En l’absence de preuve convaincante de l’ingérence de Moscou dans la présidentielle américaine, la campagne antirusse n’aura bientôt plus de sens et prendra fin, estime le ministre russe des Affaires étrangères, Sergueï Lavrov

Les États-Unis n’ont encore présenté aucune preuve solide de l’ingérence de Moscou dans leur élection présidentielle, c’est pourquoi cette campagne antirusse, qui repose sur des spéculations médiatiques, doit bientôt se terminer, a indiqué la chef de la diplomatie russe Sergueï Lavrov dans une interview accordée à la chaîne kurde Rudaw.

«Il est nécessaire que les choses se calment enfin. Je ne pense pas qu’on puisse les influencer artificiellement. Cette campagne se dégonflera comme une baudruche seulement parce que, je le souligne encore une fois, aucune preuve n’a été présentée. Ce que ressassent les chaînes de télévision et journaux américains, tout cela est totalement tiré par les cheveux», a-t-il souligné.

Le 6 janvier, la CIA, le FBI et l’Agence nationale de la sécurité (NSA) ont publié un rapport accusant la Russie d’ingérence dans la présidentielle américaine en faveur du candidat républicain Donald Trump.
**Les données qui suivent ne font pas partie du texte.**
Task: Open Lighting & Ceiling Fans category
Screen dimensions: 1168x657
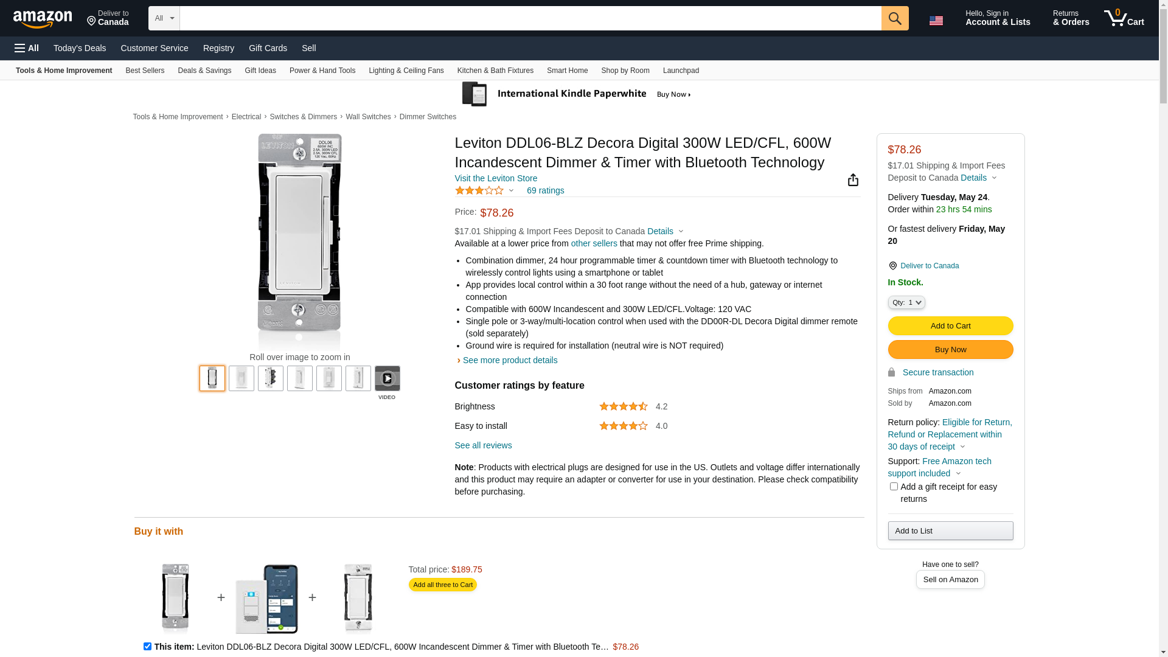Action: (x=406, y=71)
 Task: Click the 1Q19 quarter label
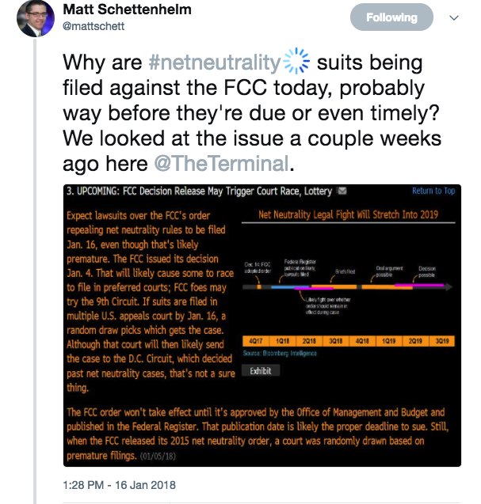coord(389,341)
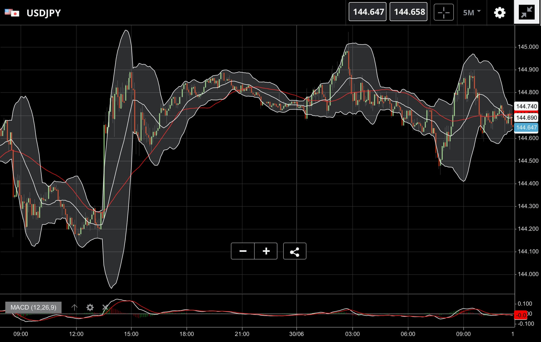The height and width of the screenshot is (342, 541).
Task: Open MACD indicator settings gear
Action: tap(90, 307)
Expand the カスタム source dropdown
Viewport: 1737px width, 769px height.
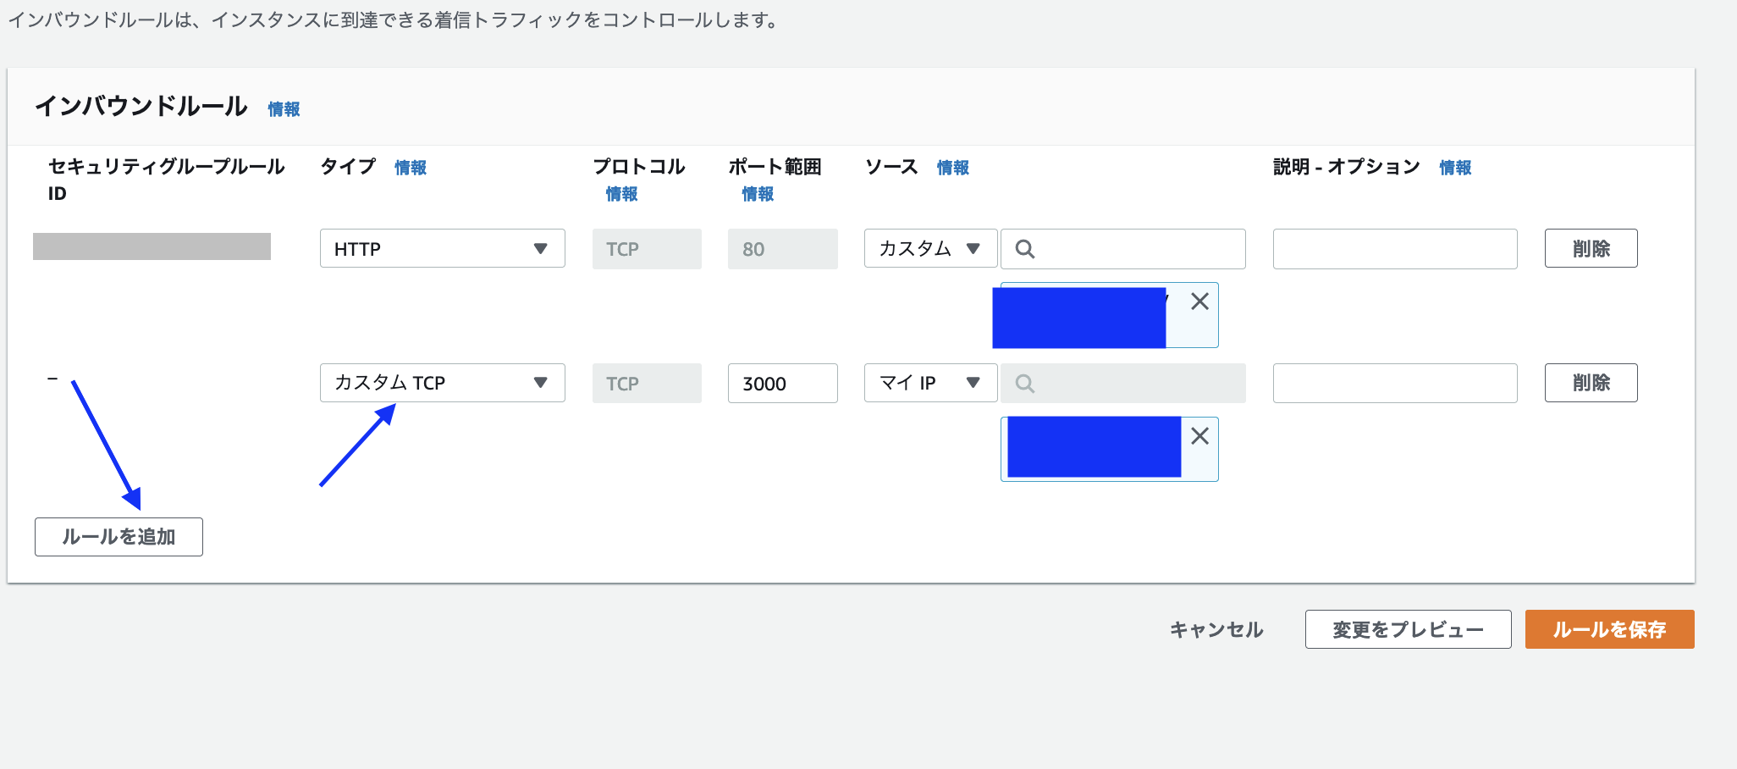pos(929,249)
Cependant, les services en question ont refusé d’en fournir des preuves, invoquant le caractère secret du document.

Le porte-parole de la présidence russe Dmitri Peskov a affirmé pour sa part que les allégations visant Moscou étaient «dénuées de tout fondement». Pour sa part, le nouveau chef de la Maison-Blanche a à plusieurs reprises démenti tout lien avec Moscou et les intérêts russes, qualifiant les rapports à ce sujet de «mensonges absolus».